Stored data:

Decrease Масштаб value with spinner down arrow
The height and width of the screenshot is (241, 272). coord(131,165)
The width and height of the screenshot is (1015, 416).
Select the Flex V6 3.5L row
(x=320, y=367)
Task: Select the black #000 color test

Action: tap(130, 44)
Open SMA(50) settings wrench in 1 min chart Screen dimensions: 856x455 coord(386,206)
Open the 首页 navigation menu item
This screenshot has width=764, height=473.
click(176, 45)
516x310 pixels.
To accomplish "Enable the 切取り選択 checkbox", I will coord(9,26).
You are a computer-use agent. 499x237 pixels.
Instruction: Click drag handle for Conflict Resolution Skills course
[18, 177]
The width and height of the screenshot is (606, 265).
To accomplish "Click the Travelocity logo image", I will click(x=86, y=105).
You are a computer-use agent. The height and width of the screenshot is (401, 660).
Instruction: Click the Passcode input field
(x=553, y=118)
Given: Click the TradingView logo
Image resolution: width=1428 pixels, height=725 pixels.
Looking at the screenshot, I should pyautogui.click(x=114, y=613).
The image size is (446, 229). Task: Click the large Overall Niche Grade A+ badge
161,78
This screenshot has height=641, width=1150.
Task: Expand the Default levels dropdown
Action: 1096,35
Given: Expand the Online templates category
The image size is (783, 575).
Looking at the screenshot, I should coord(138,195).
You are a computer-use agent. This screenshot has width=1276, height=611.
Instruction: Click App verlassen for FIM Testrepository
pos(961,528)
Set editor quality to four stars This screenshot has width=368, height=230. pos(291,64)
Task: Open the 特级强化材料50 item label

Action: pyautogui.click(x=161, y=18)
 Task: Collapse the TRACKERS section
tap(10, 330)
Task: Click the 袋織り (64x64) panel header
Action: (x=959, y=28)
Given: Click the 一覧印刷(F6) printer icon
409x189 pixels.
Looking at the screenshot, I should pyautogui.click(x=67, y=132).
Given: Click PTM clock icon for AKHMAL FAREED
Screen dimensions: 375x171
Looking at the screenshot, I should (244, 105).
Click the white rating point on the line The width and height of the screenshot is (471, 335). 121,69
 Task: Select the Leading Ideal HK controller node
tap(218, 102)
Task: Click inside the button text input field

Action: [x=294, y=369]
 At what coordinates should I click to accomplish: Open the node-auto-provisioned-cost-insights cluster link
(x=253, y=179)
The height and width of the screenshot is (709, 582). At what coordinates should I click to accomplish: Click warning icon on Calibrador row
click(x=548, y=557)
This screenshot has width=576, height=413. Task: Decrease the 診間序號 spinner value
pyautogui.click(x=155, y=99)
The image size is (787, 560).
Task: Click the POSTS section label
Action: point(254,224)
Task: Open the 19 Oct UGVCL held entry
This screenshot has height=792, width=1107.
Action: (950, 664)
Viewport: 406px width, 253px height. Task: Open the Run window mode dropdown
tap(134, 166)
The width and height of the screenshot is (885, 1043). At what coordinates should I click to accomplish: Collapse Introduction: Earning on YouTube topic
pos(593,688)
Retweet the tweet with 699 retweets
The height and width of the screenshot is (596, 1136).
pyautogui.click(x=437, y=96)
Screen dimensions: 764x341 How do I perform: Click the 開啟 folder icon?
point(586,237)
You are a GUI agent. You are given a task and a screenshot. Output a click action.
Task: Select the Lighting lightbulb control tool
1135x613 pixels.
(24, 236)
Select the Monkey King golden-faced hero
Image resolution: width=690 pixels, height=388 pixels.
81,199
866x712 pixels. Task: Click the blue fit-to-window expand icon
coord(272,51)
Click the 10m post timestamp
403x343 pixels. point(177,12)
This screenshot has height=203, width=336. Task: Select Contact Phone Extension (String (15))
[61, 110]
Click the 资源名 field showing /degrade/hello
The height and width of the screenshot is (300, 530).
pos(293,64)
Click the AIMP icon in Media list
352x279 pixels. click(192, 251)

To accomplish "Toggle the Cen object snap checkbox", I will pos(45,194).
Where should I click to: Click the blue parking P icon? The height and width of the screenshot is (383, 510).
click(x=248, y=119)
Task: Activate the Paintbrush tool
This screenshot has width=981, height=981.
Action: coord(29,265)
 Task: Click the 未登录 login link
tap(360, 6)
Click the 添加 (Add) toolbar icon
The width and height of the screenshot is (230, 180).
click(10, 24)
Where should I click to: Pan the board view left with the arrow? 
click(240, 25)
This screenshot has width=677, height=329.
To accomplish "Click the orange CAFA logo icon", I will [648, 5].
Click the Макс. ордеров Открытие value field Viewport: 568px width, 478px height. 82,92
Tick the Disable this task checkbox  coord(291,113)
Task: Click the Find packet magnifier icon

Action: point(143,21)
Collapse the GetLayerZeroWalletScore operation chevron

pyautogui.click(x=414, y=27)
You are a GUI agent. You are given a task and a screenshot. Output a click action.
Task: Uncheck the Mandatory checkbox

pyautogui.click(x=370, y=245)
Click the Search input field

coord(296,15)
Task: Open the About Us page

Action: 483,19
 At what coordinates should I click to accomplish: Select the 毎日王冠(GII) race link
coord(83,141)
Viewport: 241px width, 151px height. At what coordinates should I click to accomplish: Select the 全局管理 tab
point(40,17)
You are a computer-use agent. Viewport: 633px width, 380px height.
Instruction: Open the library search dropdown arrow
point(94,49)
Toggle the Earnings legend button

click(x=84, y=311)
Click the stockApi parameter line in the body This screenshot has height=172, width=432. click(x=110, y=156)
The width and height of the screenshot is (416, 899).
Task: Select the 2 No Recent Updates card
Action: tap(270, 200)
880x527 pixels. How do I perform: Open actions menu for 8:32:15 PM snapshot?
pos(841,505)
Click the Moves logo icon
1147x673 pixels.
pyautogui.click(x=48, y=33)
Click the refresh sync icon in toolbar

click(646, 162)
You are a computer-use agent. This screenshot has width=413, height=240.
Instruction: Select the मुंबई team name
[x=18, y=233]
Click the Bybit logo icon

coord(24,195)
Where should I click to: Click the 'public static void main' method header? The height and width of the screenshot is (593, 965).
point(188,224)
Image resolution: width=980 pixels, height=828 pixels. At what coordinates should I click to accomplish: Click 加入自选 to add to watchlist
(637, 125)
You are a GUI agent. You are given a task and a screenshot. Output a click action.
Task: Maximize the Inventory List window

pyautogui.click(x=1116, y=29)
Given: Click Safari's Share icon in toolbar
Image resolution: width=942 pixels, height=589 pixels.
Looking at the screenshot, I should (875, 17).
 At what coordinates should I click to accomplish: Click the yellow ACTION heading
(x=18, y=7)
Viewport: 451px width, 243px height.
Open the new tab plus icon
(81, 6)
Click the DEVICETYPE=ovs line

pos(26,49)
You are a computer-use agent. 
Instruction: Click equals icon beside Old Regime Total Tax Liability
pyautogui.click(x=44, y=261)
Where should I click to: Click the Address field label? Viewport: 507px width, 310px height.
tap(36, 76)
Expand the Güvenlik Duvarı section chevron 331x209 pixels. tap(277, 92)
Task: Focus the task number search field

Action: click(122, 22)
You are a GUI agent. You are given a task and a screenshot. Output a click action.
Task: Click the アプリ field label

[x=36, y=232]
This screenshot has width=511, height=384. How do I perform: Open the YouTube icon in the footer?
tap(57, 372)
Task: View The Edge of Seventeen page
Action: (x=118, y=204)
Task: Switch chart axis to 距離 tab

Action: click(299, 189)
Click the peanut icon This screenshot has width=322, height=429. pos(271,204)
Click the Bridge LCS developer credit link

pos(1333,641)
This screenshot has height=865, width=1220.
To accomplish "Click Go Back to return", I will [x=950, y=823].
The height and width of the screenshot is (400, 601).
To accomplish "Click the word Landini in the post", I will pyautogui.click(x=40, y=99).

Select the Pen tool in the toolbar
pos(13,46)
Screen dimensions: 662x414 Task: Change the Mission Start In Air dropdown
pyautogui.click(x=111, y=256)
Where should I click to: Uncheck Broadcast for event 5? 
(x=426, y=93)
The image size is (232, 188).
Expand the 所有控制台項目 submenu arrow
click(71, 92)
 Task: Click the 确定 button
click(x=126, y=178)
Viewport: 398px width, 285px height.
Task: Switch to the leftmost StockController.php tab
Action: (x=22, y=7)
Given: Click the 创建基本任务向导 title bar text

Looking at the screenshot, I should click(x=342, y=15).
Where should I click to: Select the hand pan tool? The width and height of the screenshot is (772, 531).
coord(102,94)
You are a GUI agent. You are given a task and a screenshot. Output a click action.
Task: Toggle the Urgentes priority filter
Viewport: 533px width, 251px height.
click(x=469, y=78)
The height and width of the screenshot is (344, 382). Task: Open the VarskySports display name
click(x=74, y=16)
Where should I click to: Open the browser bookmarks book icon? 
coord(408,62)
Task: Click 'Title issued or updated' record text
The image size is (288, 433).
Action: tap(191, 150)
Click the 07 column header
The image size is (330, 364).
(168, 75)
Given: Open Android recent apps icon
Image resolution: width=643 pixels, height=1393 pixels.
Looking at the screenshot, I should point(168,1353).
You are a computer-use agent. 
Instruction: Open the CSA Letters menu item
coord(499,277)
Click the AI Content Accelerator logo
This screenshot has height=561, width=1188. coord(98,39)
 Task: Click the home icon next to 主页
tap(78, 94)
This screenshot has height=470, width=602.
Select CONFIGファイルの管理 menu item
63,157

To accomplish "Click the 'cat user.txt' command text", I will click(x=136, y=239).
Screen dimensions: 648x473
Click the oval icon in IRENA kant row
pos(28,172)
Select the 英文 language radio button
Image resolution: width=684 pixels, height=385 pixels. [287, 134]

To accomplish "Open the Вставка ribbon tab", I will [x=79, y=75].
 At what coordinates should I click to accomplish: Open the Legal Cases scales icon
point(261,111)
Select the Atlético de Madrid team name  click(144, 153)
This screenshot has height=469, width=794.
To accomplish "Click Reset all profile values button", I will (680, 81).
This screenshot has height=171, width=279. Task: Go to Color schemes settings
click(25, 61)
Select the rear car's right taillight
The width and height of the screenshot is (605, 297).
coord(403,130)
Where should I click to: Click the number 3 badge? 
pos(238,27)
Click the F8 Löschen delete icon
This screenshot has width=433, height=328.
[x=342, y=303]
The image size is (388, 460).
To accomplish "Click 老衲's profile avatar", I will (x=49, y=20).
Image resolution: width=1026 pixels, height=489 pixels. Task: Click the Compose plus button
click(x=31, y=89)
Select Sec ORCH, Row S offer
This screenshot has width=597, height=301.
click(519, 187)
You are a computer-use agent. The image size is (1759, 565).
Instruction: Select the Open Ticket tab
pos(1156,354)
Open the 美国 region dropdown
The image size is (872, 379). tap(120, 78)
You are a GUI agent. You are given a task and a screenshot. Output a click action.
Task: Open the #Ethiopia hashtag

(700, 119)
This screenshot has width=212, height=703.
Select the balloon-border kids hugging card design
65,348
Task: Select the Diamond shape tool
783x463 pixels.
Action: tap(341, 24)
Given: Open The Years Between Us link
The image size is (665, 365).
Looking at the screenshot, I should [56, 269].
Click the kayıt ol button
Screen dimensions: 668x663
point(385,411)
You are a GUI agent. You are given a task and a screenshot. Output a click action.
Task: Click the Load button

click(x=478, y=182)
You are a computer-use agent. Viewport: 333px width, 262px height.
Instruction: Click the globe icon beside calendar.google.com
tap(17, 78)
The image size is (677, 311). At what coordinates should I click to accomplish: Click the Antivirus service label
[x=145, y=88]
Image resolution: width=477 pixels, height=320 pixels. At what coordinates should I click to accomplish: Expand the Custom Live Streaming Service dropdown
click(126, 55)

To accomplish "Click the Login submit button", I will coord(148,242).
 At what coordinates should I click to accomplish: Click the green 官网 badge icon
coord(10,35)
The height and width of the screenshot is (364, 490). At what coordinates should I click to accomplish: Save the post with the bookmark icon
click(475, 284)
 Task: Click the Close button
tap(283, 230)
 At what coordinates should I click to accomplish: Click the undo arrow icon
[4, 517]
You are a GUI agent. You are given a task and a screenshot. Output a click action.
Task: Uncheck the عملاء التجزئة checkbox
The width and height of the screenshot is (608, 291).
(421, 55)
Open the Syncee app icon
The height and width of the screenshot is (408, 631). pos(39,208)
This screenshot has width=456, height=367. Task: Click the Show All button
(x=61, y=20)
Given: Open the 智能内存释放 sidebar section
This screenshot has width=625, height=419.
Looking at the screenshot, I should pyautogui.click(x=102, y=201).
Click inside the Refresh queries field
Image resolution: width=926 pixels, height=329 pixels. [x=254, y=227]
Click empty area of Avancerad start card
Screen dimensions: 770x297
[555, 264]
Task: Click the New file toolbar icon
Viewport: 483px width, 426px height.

* _What you are asked to do_:
Only the lines from the start of the data to the line holding "516x310 pixels." are wanted; return them exactly, both ends included.

* _Output for this exercise_:
Decrease Масштаб value with spinner down arrow
The height and width of the screenshot is (241, 272). coord(131,165)
The width and height of the screenshot is (1015, 416).
Select the Flex V6 3.5L row
(x=320, y=367)
Task: Select the black #000 color test

Action: tap(130, 44)
Open SMA(50) settings wrench in 1 min chart Screen dimensions: 856x455 coord(386,206)
Open the 首页 navigation menu item
This screenshot has width=764, height=473.
click(176, 45)
516x310 pixels.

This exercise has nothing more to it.